Actus Reus (Physical Element)

  • Definition: The act itself; must be voluntary.
  • Examples of Involuntary Acts: Reflexes, convulsions, acts during unconsciousness, or hypnosis.
  • Possession as Actus Reus:
    • Actual Possession: Knowing control over something.
    • Constructive Possession: Awareness of control long enough to dispose of it.
  • Omissions as Actus Reus: Failure to act where there's a legal duty (e.g., leaving an accident scene).

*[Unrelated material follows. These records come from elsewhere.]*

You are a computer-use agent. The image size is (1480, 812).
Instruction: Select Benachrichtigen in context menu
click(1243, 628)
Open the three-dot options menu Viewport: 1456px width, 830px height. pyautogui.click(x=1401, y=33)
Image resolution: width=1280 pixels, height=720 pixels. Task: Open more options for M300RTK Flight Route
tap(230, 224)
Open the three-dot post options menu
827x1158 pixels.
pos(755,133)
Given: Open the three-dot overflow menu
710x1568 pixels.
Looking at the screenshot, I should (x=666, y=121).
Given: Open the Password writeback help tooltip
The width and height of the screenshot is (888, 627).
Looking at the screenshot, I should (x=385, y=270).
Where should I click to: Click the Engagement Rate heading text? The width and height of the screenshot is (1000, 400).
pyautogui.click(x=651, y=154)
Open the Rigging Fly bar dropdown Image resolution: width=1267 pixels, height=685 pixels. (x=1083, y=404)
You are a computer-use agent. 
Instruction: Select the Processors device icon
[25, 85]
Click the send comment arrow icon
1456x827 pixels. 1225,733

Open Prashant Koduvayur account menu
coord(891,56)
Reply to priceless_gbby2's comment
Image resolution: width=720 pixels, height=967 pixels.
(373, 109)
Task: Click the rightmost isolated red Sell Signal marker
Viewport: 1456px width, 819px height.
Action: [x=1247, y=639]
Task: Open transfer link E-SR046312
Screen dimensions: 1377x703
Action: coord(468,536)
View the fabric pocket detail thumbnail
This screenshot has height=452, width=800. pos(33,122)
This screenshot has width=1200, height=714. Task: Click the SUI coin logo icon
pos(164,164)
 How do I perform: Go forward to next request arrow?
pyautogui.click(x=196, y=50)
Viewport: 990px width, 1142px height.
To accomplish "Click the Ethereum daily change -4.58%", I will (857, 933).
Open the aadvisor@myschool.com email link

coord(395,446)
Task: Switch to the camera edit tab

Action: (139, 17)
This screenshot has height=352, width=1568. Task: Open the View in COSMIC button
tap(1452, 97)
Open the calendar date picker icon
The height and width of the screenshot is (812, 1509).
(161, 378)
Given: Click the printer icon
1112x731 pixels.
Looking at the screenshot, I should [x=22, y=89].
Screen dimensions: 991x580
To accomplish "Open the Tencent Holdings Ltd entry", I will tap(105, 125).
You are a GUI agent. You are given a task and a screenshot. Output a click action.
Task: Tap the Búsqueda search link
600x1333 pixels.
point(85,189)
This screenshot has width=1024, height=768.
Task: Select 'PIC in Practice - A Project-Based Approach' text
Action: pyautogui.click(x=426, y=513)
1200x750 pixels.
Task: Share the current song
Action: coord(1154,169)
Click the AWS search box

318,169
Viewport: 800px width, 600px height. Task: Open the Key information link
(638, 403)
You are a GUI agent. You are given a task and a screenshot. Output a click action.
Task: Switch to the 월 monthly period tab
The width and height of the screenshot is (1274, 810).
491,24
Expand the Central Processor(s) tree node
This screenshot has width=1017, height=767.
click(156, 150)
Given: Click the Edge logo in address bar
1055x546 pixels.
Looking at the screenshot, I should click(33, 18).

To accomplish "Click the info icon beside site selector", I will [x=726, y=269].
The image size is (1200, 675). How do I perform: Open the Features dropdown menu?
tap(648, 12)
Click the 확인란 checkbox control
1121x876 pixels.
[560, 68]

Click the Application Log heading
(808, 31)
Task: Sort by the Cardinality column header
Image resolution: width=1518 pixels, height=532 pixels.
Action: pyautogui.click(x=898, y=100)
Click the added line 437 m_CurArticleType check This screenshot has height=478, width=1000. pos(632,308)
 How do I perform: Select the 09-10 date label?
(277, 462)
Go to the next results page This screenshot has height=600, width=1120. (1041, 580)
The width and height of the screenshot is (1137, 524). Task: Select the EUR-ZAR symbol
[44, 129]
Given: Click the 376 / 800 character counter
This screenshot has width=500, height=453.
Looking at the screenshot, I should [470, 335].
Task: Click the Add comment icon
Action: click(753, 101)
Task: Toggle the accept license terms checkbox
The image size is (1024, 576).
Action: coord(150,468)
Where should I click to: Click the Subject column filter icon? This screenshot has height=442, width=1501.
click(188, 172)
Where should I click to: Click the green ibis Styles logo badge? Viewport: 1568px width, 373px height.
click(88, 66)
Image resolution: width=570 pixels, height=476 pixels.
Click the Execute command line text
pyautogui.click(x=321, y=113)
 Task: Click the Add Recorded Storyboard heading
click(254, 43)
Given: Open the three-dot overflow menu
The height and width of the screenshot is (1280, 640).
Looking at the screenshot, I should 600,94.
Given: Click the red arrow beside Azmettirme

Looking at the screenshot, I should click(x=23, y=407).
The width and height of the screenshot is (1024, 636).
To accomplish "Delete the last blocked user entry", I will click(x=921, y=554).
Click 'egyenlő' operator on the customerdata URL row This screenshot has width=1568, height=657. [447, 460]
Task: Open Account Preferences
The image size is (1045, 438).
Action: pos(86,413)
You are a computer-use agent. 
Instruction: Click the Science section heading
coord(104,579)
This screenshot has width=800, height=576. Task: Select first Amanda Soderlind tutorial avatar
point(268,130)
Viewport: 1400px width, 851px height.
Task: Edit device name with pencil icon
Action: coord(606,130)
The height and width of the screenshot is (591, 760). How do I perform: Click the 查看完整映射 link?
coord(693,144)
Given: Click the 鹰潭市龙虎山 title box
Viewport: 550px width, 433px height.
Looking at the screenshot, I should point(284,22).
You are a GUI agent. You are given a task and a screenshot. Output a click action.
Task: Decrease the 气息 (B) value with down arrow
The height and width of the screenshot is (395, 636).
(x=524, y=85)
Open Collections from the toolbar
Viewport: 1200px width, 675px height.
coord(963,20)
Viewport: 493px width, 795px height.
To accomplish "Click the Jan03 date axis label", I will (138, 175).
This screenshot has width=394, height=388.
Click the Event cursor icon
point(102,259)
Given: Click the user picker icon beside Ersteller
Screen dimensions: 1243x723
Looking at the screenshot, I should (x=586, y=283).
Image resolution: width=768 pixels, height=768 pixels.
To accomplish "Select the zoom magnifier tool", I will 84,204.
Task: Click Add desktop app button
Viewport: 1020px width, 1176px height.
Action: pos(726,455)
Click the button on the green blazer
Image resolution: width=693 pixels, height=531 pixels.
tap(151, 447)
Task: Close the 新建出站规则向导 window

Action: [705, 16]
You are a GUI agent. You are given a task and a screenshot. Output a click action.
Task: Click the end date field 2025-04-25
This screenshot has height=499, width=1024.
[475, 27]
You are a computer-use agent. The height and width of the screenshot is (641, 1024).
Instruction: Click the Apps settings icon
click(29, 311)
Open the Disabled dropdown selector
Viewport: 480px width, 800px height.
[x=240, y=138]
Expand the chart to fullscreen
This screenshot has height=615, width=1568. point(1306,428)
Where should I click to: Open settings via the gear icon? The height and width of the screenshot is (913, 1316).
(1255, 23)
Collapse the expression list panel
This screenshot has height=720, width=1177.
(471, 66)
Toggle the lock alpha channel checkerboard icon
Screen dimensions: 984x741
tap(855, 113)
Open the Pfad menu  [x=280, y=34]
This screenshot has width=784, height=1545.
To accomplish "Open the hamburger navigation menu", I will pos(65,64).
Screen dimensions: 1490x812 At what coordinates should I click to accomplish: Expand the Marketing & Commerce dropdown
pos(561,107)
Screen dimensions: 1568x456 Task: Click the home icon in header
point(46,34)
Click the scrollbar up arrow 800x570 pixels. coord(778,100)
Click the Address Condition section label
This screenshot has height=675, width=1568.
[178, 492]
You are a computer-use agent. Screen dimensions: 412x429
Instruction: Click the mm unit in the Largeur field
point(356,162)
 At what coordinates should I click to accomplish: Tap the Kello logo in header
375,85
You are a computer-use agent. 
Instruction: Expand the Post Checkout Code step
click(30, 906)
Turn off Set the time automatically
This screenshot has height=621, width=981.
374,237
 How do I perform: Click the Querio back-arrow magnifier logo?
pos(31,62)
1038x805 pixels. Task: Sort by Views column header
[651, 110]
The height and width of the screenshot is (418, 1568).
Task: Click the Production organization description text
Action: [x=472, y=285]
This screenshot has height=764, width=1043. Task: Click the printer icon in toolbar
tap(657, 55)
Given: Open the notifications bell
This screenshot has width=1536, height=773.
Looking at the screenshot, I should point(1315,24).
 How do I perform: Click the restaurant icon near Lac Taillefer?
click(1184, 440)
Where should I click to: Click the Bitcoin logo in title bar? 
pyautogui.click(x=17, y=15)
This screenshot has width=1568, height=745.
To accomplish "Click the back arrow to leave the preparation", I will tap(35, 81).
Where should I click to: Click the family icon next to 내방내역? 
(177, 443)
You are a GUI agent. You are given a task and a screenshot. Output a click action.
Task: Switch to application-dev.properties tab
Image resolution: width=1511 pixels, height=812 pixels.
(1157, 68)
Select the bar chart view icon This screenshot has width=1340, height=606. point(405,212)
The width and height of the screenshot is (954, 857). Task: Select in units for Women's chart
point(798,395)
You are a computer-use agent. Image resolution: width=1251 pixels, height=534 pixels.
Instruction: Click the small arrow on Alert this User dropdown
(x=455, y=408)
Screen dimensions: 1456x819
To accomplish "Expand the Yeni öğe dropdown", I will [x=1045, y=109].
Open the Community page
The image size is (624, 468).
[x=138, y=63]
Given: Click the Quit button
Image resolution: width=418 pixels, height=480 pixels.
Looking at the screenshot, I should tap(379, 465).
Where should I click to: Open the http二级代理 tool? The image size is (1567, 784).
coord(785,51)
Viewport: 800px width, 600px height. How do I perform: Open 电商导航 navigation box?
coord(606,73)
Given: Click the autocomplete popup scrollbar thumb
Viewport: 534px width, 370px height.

Mens Rea under Model Penal Code

  • Purposeful: Intentional desire for the result.
  • Knowing: Awareness of the act and its likely result.
  • Reckless: Conscious disregard of substantial risk.
  • Negligent: Failing to be aware of a substantial risk.

Proving Mens Rea

  • Subjective Intent: The defendant’s actual intent.
  • Objective Intent: Legal standard of what a reasonable person would know or believe.
  • Inferences and Presumptions:
    • Inferences: Permissible conclusions based on evidence.
    • Presumptions (Rebuttable and Irrebuttable): Legal conclusions that must be made.

Legal Concepts

Strict Liability

  • No requirement to prove the mental state; focuses solely on the act.

Vicarious Liability

  • Responsibility for another's actions (e.g., employer for employee's actions).

Duty by Relationship & Contract

  • Legal obligations imposed by relationships, contracts, or assumed duties.

Causation

  • Factual Causation: The act leads directly to the result ("but for" test).
  • Legal Causation: Act must be a foreseeable result of the defendant’s action.
  • Intervening Causes: Events that occur after the initial act altering the outcome.

Concurrence

  • The need for mens rea and actus reus to coincide; the mental state must prompt the act.